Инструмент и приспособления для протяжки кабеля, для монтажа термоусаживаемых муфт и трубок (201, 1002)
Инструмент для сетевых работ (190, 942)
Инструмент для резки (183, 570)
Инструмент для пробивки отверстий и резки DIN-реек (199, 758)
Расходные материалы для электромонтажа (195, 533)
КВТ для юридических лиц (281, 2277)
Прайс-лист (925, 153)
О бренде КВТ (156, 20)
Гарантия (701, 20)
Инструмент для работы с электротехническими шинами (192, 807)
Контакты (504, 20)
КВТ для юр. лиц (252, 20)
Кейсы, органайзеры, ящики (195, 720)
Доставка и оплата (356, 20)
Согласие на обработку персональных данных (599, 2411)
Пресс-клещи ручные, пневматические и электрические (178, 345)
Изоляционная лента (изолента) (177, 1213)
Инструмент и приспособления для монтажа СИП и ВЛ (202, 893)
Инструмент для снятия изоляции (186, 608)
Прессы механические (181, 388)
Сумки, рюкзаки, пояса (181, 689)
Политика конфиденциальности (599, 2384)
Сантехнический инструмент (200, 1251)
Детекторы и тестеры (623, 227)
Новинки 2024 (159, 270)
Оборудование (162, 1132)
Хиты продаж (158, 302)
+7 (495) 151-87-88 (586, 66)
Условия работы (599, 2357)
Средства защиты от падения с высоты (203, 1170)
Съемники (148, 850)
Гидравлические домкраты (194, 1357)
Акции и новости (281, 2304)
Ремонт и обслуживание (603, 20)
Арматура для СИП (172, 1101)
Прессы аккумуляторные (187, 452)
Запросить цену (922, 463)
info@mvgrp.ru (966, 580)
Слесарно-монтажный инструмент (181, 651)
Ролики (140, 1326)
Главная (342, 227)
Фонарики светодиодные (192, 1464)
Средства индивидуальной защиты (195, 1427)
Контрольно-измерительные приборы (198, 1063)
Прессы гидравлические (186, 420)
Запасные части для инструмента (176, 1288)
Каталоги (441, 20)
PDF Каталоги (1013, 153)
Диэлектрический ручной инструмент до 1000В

Exercise aim: Once more, write all of the records exactly as given.

Exercise response:
Инструмент и приспособления для протяжки кабеля, для монтажа термоусаживаемых муфт и трубок (201, 1002)
Инструмент для сетевых работ (190, 942)
Инструмент для резки (183, 570)
Инструмент для пробивки отверстий и резки DIN-реек (199, 758)
Расходные материалы для электромонтажа (195, 533)
КВТ для юридических лиц (281, 2277)
Прайс-лист (925, 153)
О бренде КВТ (156, 20)
Гарантия (701, 20)
Инструмент для работы с электротехническими шинами (192, 807)
Контакты (504, 20)
КВТ для юр. лиц (252, 20)
Кейсы, органайзеры, ящики (195, 720)
Доставка и оплата (356, 20)
Согласие на обработку персональных данных (599, 2411)
Пресс-клещи ручные, пневматические и электрические (178, 345)
Изоляционная лента (изолента) (177, 1213)
Инструмент и приспособления для монтажа СИП и ВЛ (202, 893)
Инструмент для снятия изоляции (186, 608)
Прессы механические (181, 388)
Сумки, рюкзаки, пояса (181, 689)
Политика конфиденциальности (599, 2384)
Сантехнический инструмент (200, 1251)
Детекторы и тестеры (623, 227)
Новинки 2024 (159, 270)
Оборудование (162, 1132)
Хиты продаж (158, 302)
+7 (495) 151-87-88 (586, 66)
Условия работы (599, 2357)
Средства защиты от падения с высоты (203, 1170)
Съемники (148, 850)
Гидравлические домкраты (194, 1357)
Акции и новости (281, 2304)
Ремонт и обслуживание (603, 20)
Арматура для СИП (172, 1101)
Прессы аккумуляторные (187, 452)
Запросить цену (922, 463)
info@mvgrp.ru (966, 580)
Слесарно-монтажный инструмент (181, 651)
Ролики (140, 1326)
Главная (342, 227)
Фонарики светодиодные (192, 1464)
Средства индивидуальной защиты (195, 1427)
Контрольно-измерительные приборы (198, 1063)
Прессы гидравлические (186, 420)
Запасные части для инструмента (176, 1288)
Каталоги (441, 20)
PDF Каталоги (1013, 153)
Диэлектрический ручной инструмент до 1000В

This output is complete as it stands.